An additional high-level runtime was released, called CRI-O, which is CRI compliant and was exclusively built for Kubernetes in mind from the ground up.
Docker Today
To make sense out of everything, I’ve mapped some of Docker’s components into a flowchart. So given a certain request, for example if you’re trying to create a container, the following will be all the stations it will have to go through before it reaches the Linux kernel, depending on the platform you’re using:
Let me briefly walk you through these, from bottom to top:
- Linux Kernel — There are mainly 2 features in Linux, that when are utilized together, can achieve nearly complete isolation: The first one is “namespaces”, which is used to isolate things like processes, users, and network adapters (soft-isolation), and the second is “cgroups”, which is used to isolate things like CPU usage, memory, and disk I/O (hard-isolation). As for today, all runtimes use these two to create a container.

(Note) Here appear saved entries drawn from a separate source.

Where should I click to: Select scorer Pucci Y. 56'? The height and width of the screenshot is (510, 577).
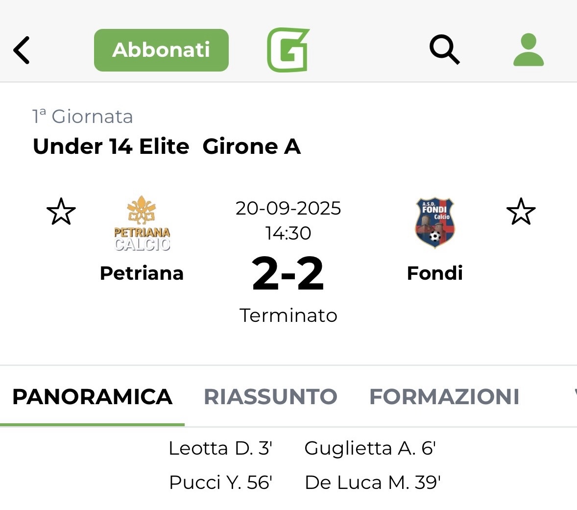(220, 483)
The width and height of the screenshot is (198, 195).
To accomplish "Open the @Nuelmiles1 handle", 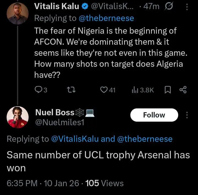I will coord(59,122).
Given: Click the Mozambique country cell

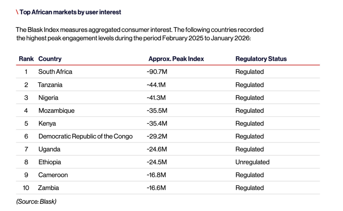Looking at the screenshot, I should click(x=56, y=111).
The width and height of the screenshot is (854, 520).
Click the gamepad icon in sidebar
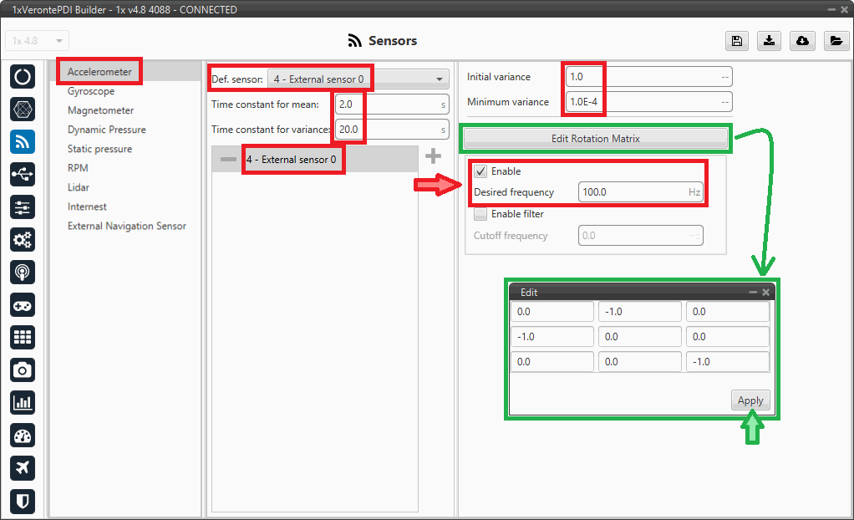[x=23, y=304]
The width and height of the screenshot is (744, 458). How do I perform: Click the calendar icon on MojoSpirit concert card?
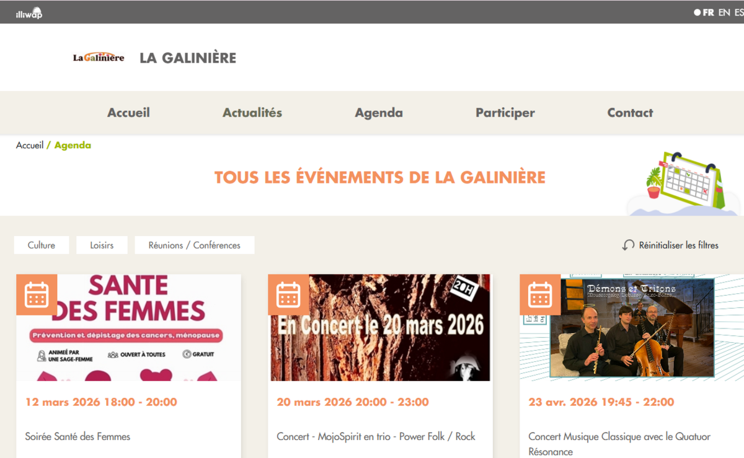click(x=288, y=295)
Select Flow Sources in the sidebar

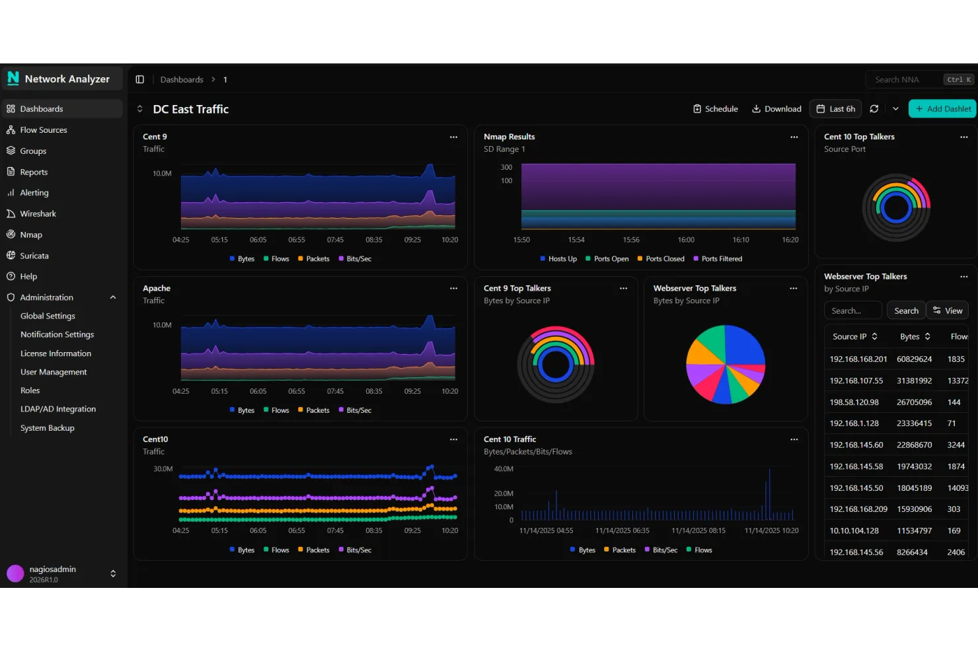pos(43,129)
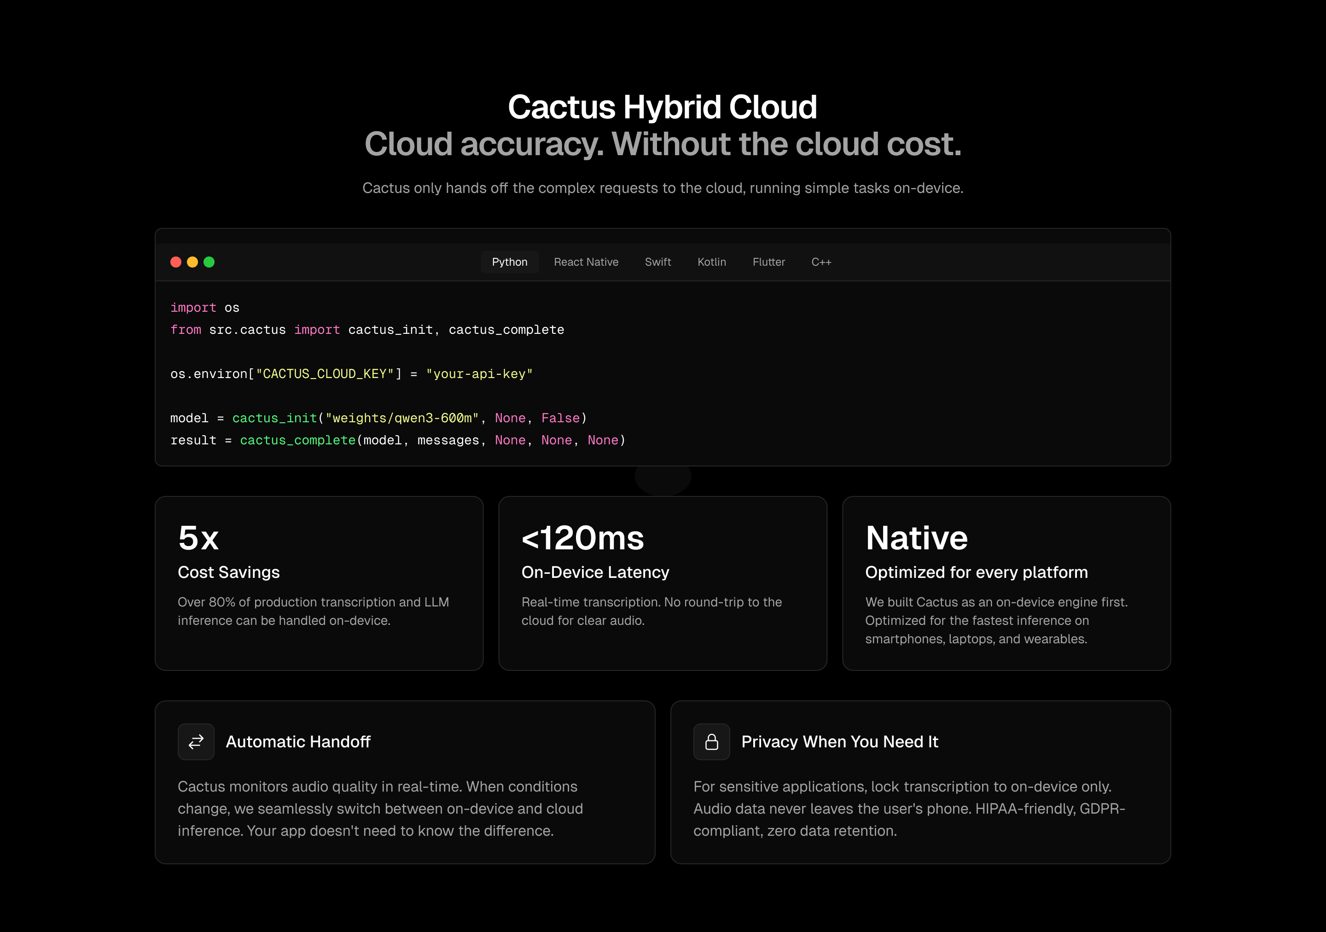Click the cactus_init function in the code
Screen dimensions: 1326x932
click(x=275, y=418)
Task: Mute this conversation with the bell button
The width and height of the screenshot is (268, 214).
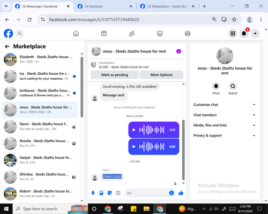Action: (216, 86)
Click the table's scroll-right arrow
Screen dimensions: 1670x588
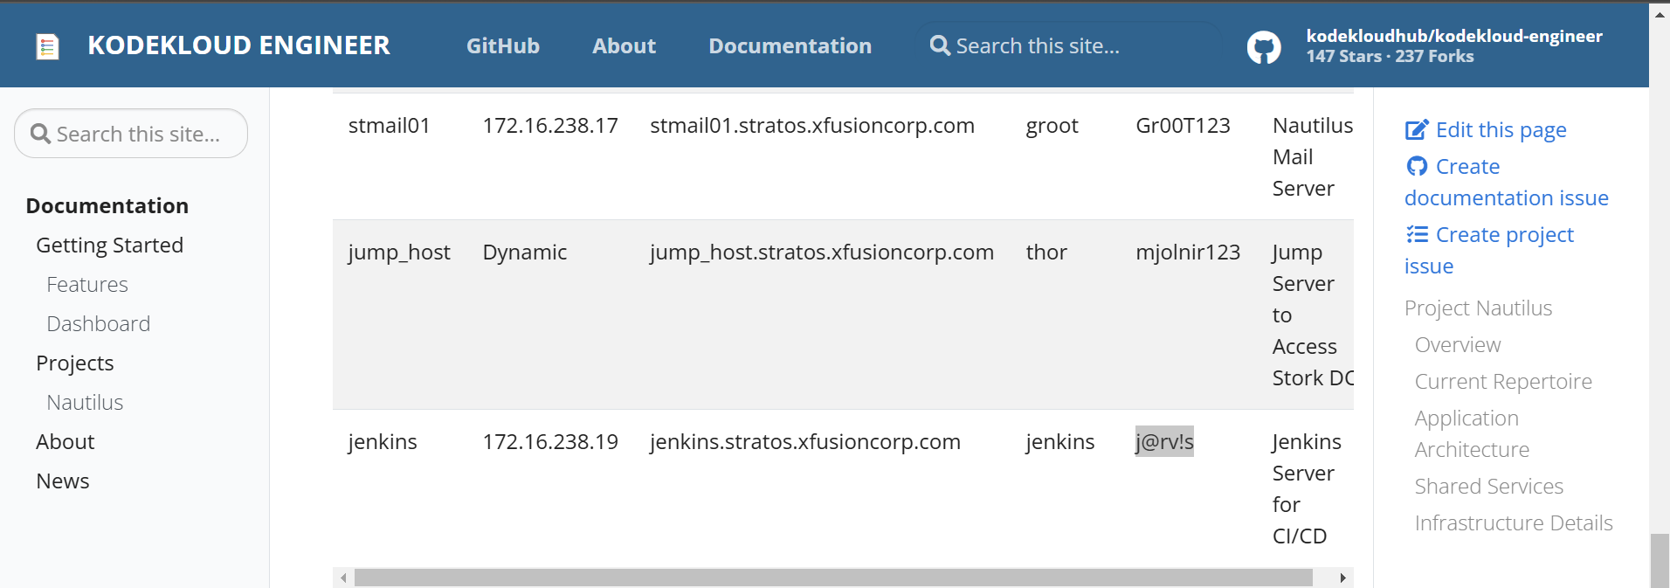(x=1342, y=578)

- runc — A CLI tool for spawning and running containers on Linux according to the OCI spec.
- containerd — A daemon that’s responsible for turning images into containers and conducting over them. When an image is pulled from a registry, it will be handed over to runc (or any other low-level runtime) for spawning and running a container.
- cri-containerd — A shim around containerd to make it CRI compliant, which is utilized by Kubernetes’ “kubelet”. To learn more, see my article — “Scalability: What is Kubernetes trying to achieve exactly?”.
- dockerd —A daemon that includes all the business logic for Docker engine and its reach features, like its desktop client or CLI. User interactions will always be redirected to this daemon, which will then be propagated to containerd, etc.
Accordingly, if you have Docker installed, you should be able to access its dependencies via the command line:
$ runc --help
$ containerd --help
$ dockerd --helpIf you happen to run into references over the internet to other components which I haven’t listed, always keep in mind — they have to stick to the CRI or OCI specs, and they probably interact with one of the runtime types.